EXERCISE OBJECTIVE -> Put each line of the material below into a JSON list of strings, one string per line, and leave out the blank lines.

Data taken from a collection
--------------------

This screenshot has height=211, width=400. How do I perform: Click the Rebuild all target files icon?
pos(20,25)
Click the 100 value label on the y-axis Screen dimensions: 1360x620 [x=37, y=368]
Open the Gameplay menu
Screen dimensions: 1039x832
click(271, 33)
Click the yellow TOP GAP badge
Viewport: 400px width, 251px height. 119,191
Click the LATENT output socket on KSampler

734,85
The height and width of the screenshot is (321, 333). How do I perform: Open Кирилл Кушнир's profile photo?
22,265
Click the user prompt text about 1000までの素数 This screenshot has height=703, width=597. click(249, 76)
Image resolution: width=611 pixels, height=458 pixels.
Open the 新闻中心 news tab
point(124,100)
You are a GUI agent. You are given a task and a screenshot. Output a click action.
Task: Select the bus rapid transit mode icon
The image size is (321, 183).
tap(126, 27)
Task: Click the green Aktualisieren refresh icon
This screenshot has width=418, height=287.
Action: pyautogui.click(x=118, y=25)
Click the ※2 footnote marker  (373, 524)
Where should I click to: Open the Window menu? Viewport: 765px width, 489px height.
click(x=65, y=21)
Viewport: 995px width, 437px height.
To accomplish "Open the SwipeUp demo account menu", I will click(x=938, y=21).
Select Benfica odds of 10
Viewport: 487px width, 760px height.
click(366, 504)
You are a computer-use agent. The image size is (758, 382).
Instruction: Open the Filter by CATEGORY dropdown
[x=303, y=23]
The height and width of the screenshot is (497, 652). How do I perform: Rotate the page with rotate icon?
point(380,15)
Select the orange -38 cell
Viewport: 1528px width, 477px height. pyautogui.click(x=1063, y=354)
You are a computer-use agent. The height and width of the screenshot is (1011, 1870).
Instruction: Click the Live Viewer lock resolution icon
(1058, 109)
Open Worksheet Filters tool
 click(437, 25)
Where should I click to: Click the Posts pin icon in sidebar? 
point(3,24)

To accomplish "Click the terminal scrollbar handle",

--------------------

ANSWER TO THE EXERCISE ->
[
  "This screenshot has height=211, width=400. How do I perform: Click the Rebuild all target files icon?",
  "pos(20,25)",
  "Click the 100 value label on the y-axis Screen dimensions: 1360x620 [x=37, y=368]",
  "Open the Gameplay menu",
  "Screen dimensions: 1039x832",
  "click(271, 33)",
  "Click the yellow TOP GAP badge",
  "Viewport: 400px width, 251px height. 119,191",
  "Click the LATENT output socket on KSampler",
  "734,85",
  "The height and width of the screenshot is (321, 333). How do I perform: Open Кирилл Кушнир's profile photo?",
  "22,265",
  "Click the user prompt text about 1000までの素数 This screenshot has height=703, width=597. click(249, 76)",
  "Image resolution: width=611 pixels, height=458 pixels.",
  "Open the 新闻中心 news tab",
  "point(124,100)",
  "You are a GUI agent. You are given a task and a screenshot. Output a click action.",
  "Task: Select the bus rapid transit mode icon",
  "The image size is (321, 183).",
  "tap(126, 27)",
  "Task: Click the green Aktualisieren refresh icon",
  "This screenshot has width=418, height=287.",
  "Action: pyautogui.click(x=118, y=25)",
  "Click the ※2 footnote marker  (373, 524)",
  "Where should I click to: Open the Window menu? Viewport: 765px width, 489px height.",
  "click(x=65, y=21)",
  "Viewport: 995px width, 437px height.",
  "To accomplish \"Open the SwipeUp demo account menu\", I will click(x=938, y=21).",
  "Select Benfica odds of 10",
  "Viewport: 487px width, 760px height.",
  "click(366, 504)",
  "You are a computer-use agent. The image size is (758, 382).",
  "Instruction: Open the Filter by CATEGORY dropdown",
  "[x=303, y=23]",
  "The height and width of the screenshot is (497, 652). How do I perform: Rotate the page with rotate icon?",
  "point(380,15)",
  "Select the orange -38 cell",
  "Viewport: 1528px width, 477px height. pyautogui.click(x=1063, y=354)",
  "You are a computer-use agent. The height and width of the screenshot is (1011, 1870).",
  "Instruction: Click the Live Viewer lock resolution icon",
  "(1058, 109)",
  "Open Worksheet Filters tool",
  " click(437, 25)",
  "Where should I click to: Click the Posts pin icon in sidebar? ",
  "point(3,24)",
  "To accomplish \"Click the terminal scrollbar handle\","
]